Radan (Радан) is a mountain in southern Serbia, 33 km from the town of Kuršumlija. Its highest peak, Šopot, has an elevation of 1,408 meters above sea level.

Radan separates the valleys of the Toplica and Jablanica rivers. It is well covered with deciduous and evergreen forests.

Radan's best known scenic spot is the Devil's Town – a peculiar rock formation consisting of hundreds of mushroom-like posts, located on its southern slopes. Near the Devil's Town there are ruins of Ivanova kula – a fortification built on top of a volcanic coupe. Folk tradition connects the small tower keep located there to Ivan Kosančić, the medieval military commander. Justiniana Prima (Caričin grad), a Byzantine city from the 6th century, is located on the southeast of the mountain, near Lebane.

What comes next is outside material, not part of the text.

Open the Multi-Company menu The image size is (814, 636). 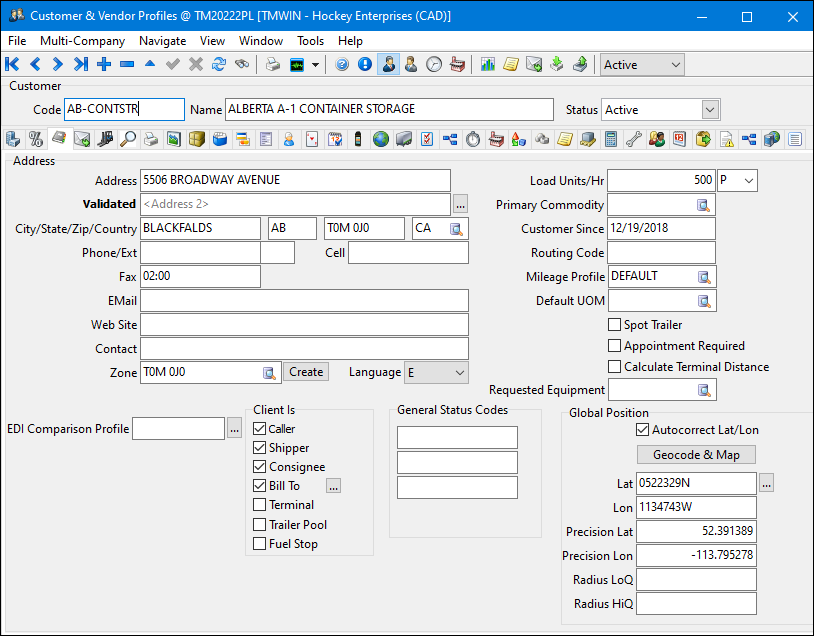pos(82,41)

In summer 2010, Radan attracted media attention because of a "magnetic hill" located on a road near the village of Ivanje. After initial sensationalist articles about "anti-gravity", it soon turned out that it is just an optical illusion. Still, the hill is seen as an opportunity for a tourist attraction.

== Nature Park ==

In October 2017, the government placed part of the mountain under protection, as the Nature Park Radan, citing its geological, biological and landscape diversity. It spans the area of four municipalities, Bojnik, Medveđa, Prokuplje and Kuršumlija, and covers an area of 41,312.66 ha. Declared the "protected area of exceptional importance" (IUCN Category I), it is divided in three levels of protection, with the highest level occupying 1,077.52 ha or 2,61% of the total area. Though the best known feature on the mountain, the Devil's Town is not included in the newly formed nature park, though it was previously declared a geo-park on its own.